Sabicú, el río fantasma en Matanzas que solo vive cuando llueve mucho

Redacción

Sabicú, el río fantasma en Matanzas que solo vive cuando llueve mucho

En la provincia cubana de Matanzas existe un río fantasma, del cual se dice que revive solo cuando las lluvias azotan la ciudad. Se trata del Sabicú, y su furia es tal que algunos pobladores se han visto forzados a cambiar de sitio las puertas de sus casas para salvarse de las aguas.

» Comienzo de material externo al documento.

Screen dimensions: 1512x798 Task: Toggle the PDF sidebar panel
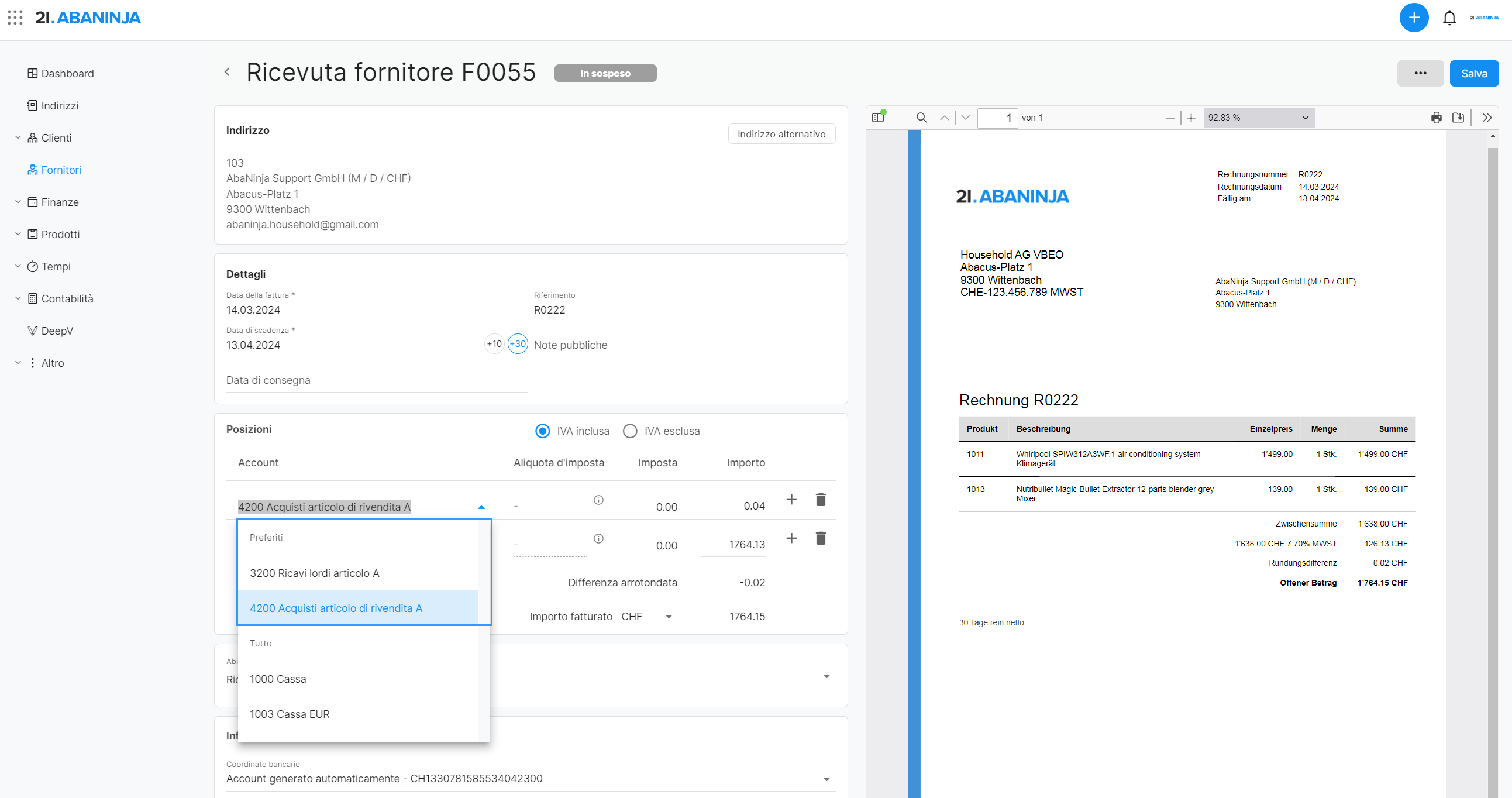tap(878, 118)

El San Juan y el Yumurí son dos ríos muy comunes para los matanceros. Sin embargo, no muchos conocen que cuando se fundó la ciudad en 1693, otro río, llamado Sabicú, se abría paso entre la roca caliza y corría en diagona a los antes mencionados.

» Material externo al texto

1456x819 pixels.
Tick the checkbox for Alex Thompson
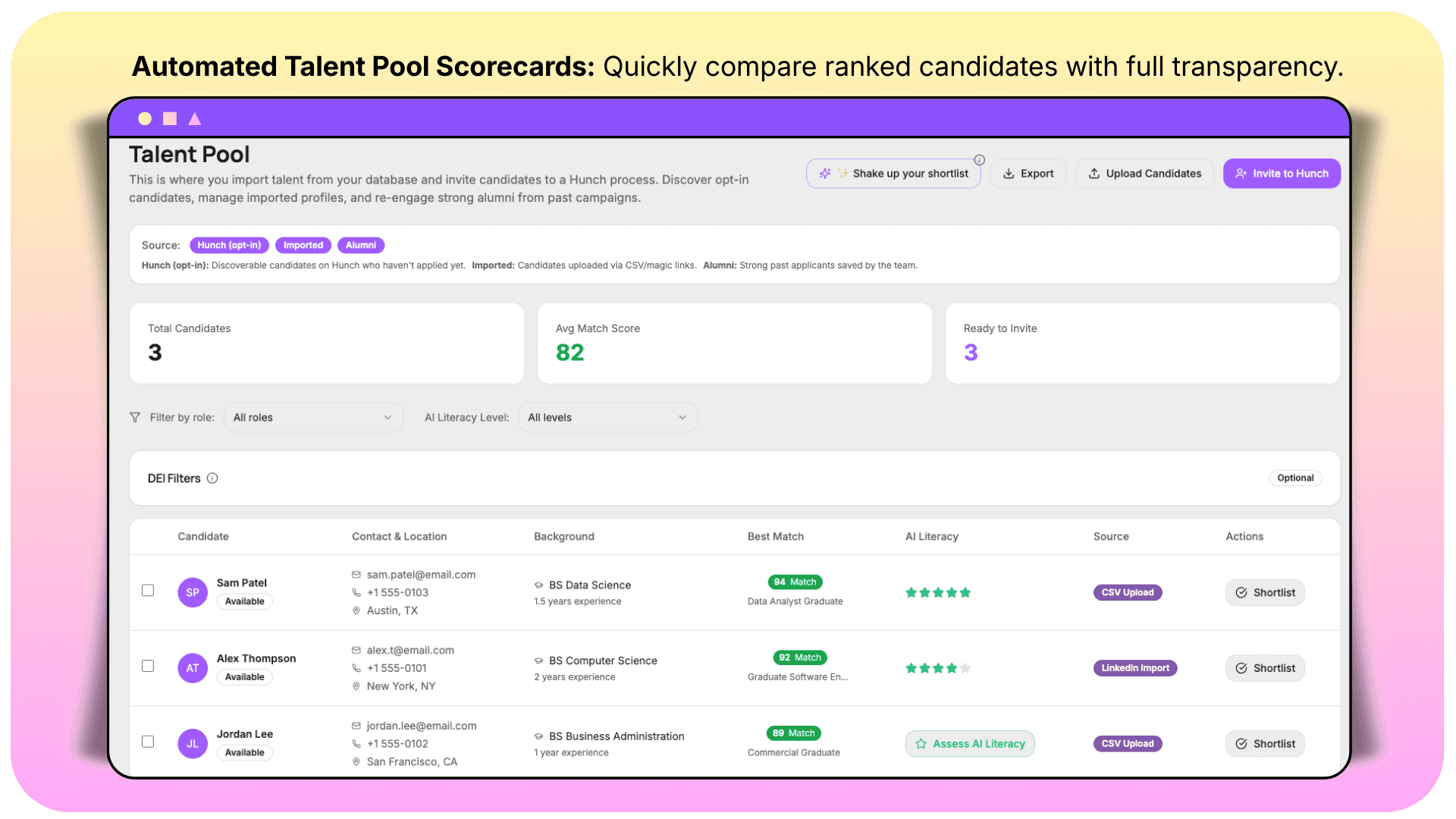click(148, 667)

El desaparecido Sabicú corría desde el puente Sánchez Figueras hasta la desembocadura del río Yumurí. Este brazo fluvial de recorrido corto fue cegado por el hombre durante el siglo XIX.

A pesar que no se conoce como llegó a realizarse tal empresa, los historiadores han tanteado la idea que pudo haber sido arrojando piedras de gran tamaño al cauce para reducir su magnitud, justo donde se apartaba del río San Juan.

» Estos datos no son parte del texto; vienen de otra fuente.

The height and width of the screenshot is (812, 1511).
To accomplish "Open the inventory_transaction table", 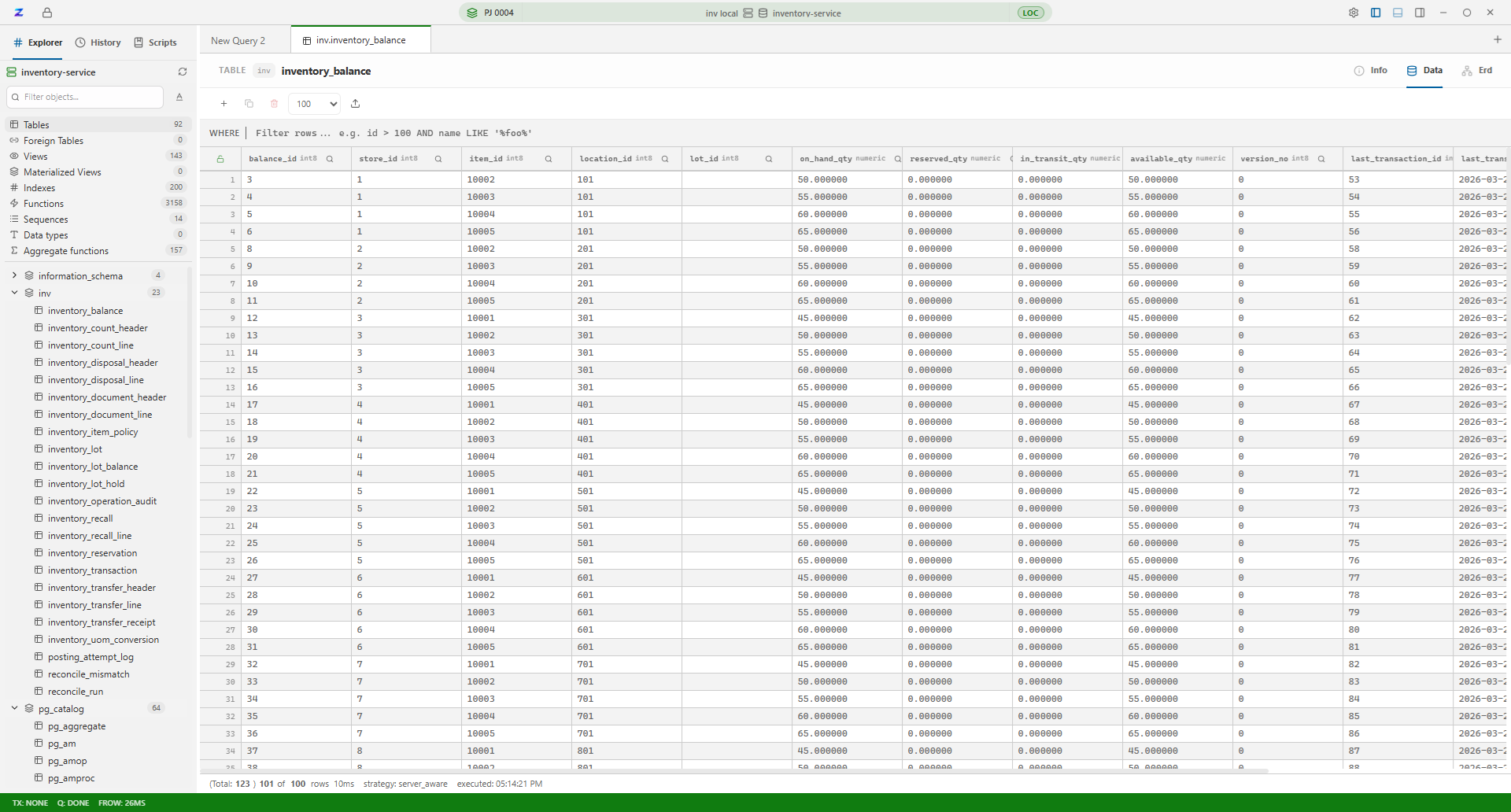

Actualmente, las calles Dos de Mayo, Milanés, Manzaneda, Contreras, Zaragoza, Manzano, Santa Teresa, Daoiz, Ayuntamiento, Velarde, Jovellanos y Salamanca se encuentran en el mismo sitio en el que antiguamente corría el Sabicú, por lo que en ocasiones al ser grandes las precipitaciones, el nivel del agua suele ascender de manera considerable en estas zonas.

Afirman los vecinos de estas calles que en más de una ocasión al realizar reparaciones en las calles o preparar las zapatas de las casas, los manantiales han brotado de forma espontánea. Prueba de que el Sabicú, a pesar de los años se resiste a morir.

Parece que el Sabicú seguirá siendo un río fantasma, y se rebela cuando nubes negras descargan sobre Matanzas, y molesto provoca que las aguas aneguen las calles e invadan las viviendas.